Aero Geral Ltda was a Brazilian airline founded in 1941. It was bought and merged into Varig in 1952.

==History==
Aero Geral Ltda was founded in 1941 in the Amazon region and started flying with a single Monocoupe 90A in February 1942. However, due to technical difficulties, it was grounded in 1944 and became operational again only in January 1947. In 1947, Edgar James McLaren, a former pilot of Panair do Brasil planned to start regular services in the Amazon region using amphibian aircraft. McLaren hoped to replace Panair, should the airline decide to end its services on the region, which did not happen.

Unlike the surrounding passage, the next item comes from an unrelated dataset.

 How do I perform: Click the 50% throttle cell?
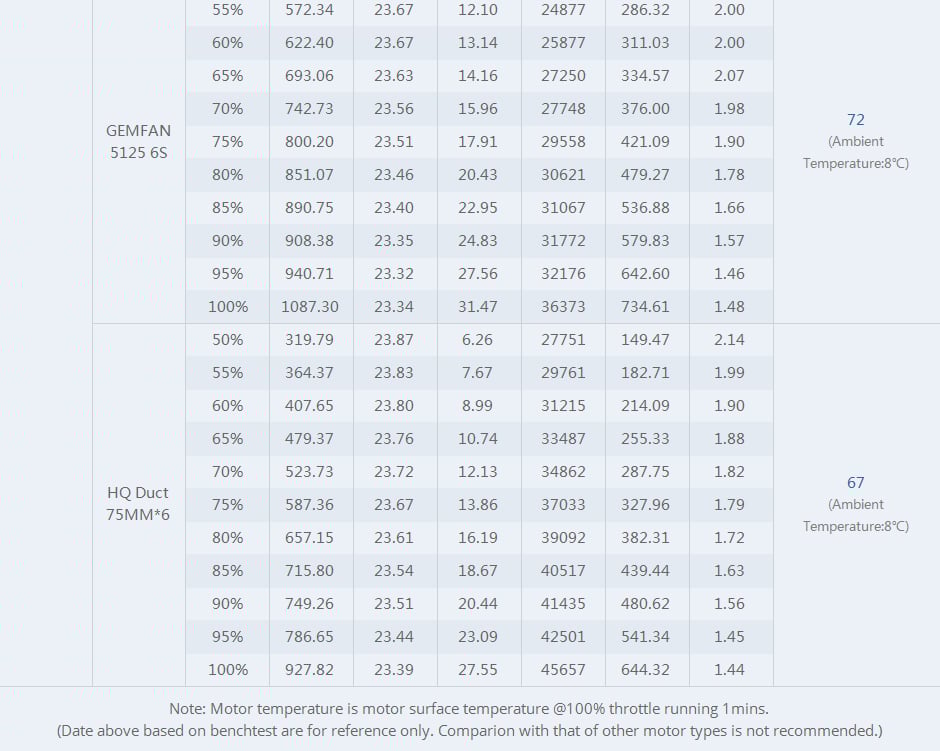tap(227, 340)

McLaren found new business associates Custódio Netto Junior, also former pilot of Panair do Brasil, and Joaquim Fontes former station manager of Cruzeiro do Sul in Natal, and together they re-created the airline. Aero Geral was then authorized to operate regular flights between Natal and Santos along the coast. Services started in March 1947 using four amphibian Catalinas. In the following years a Curtiss C-46 Commando and two Douglas DC-3 were added to the fleet.

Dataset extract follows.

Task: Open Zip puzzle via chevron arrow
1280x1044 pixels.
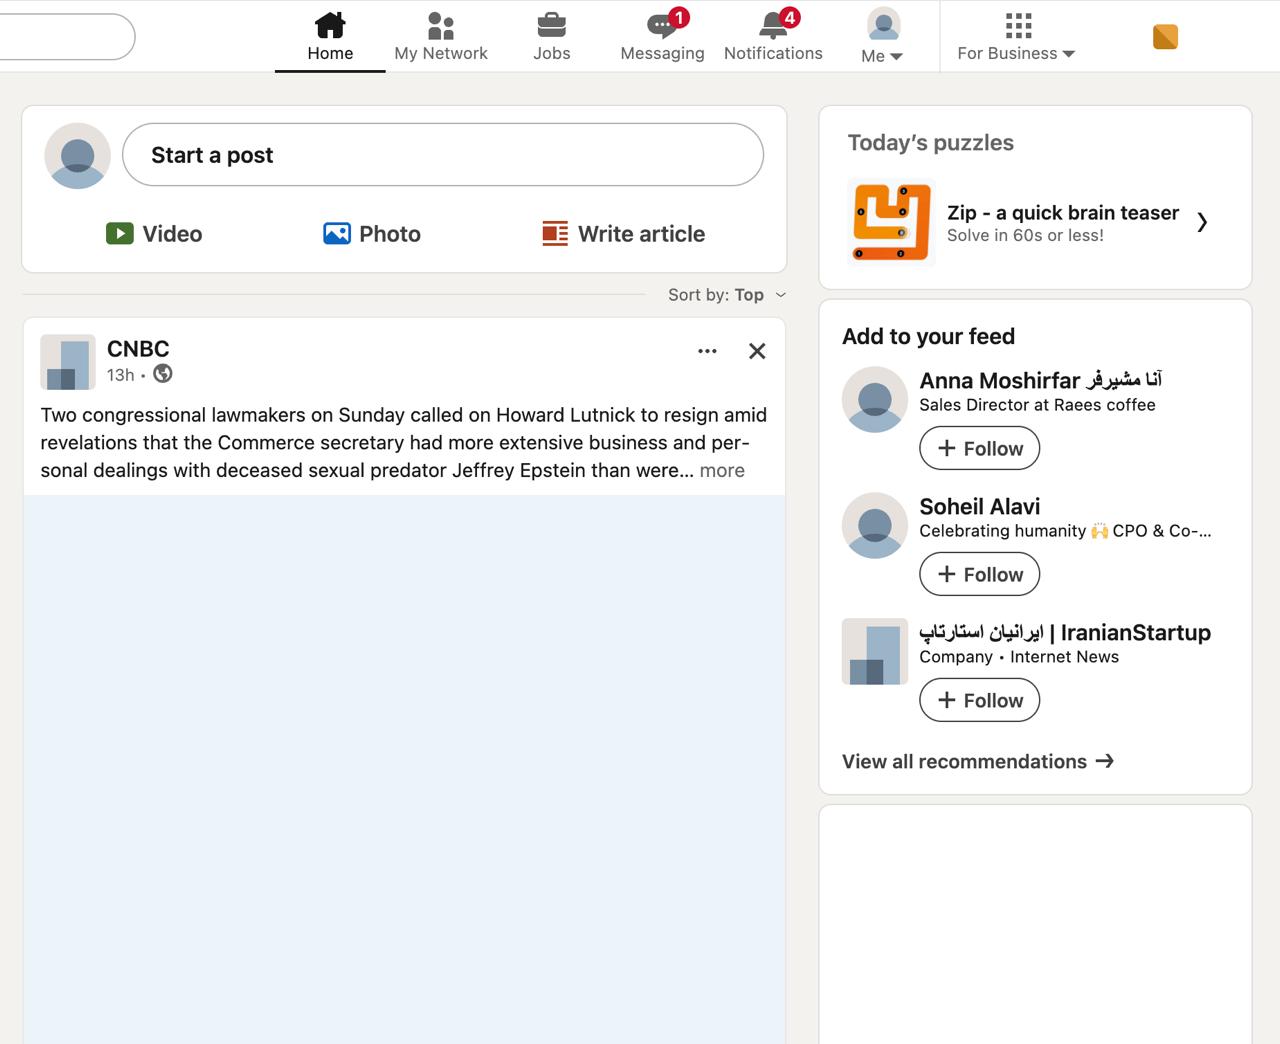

On February 29, 1952 Aero Geral was sold to Varig. Varig thus greatly enlarged its operations in Brazil, extending services beyond Rio de Janeiro until Natal and could better face competition with Panair do Brasil and Cruzeiro do Sul.

==Fleet==

Aero Geral fleet
| Aircraft | Total | Years of operation | Notes |
|---|---|---|---|
| Monocoupe 90A | 1 | 1942–1944 |  |
| Consolidated PBY-5A/6A Catalina | 5 | 1947–1952 |  |
| Curtiss C-46 Commando | 1 | 1949–1952 |  |
| Douglas DC-3/C-47 | 2 | 1950–1952 |  |

==Accidents and incidents==
- 2 June 1951: a Consolidated PBY-5A/6A Catalina registration PP-AGC flying from Recife to Salvador da Bahia crashed near Palame, Sergipe. Two crew members died.